§ Exercise data
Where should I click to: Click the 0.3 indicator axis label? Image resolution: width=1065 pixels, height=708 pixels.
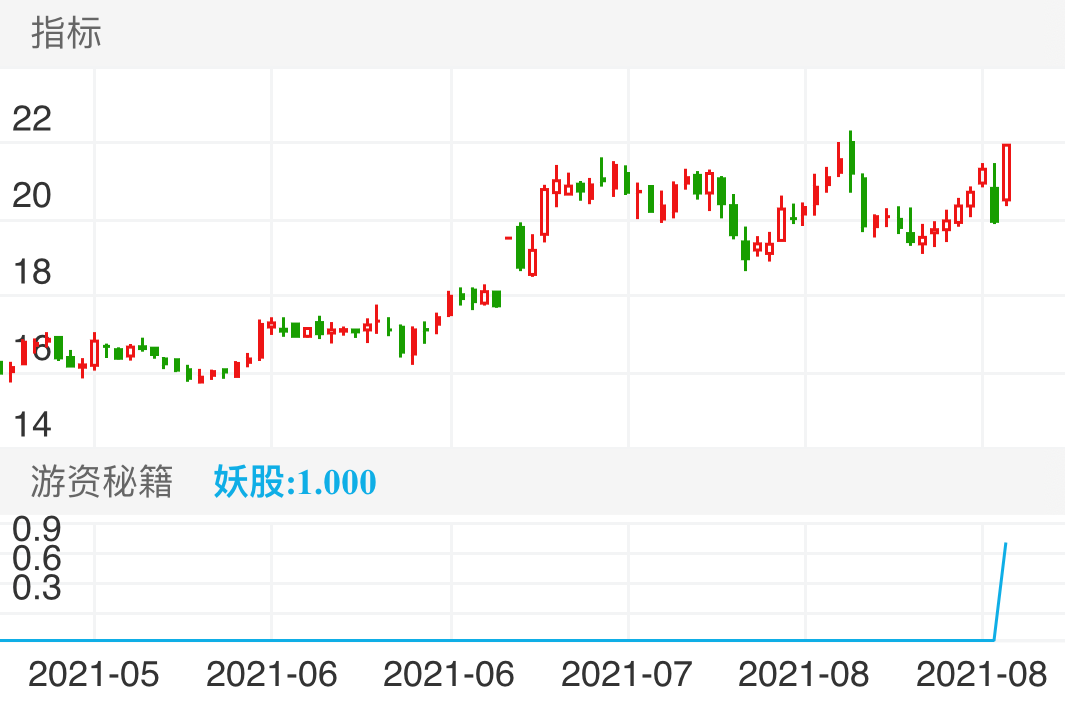coord(37,588)
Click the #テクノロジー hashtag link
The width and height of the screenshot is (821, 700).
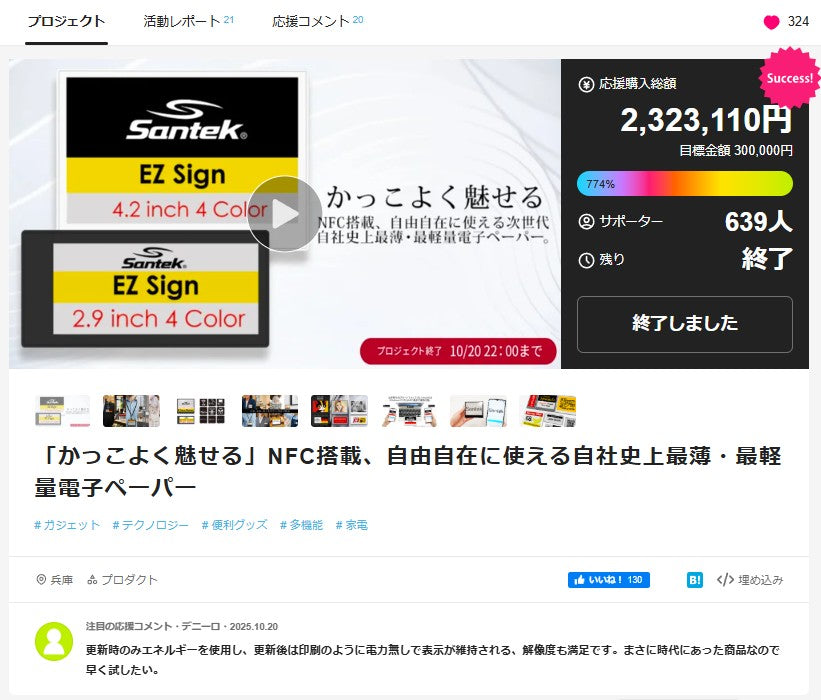click(150, 525)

§ Problem details
Output each record exactly as it appears, but not the pictures.

§ Output
Where should I click to: Click the 0.3 indicator axis label? Image resolution: width=1065 pixels, height=708 pixels.
coord(37,588)
Click the #テクノロジー hashtag link
The width and height of the screenshot is (821, 700).
click(150, 525)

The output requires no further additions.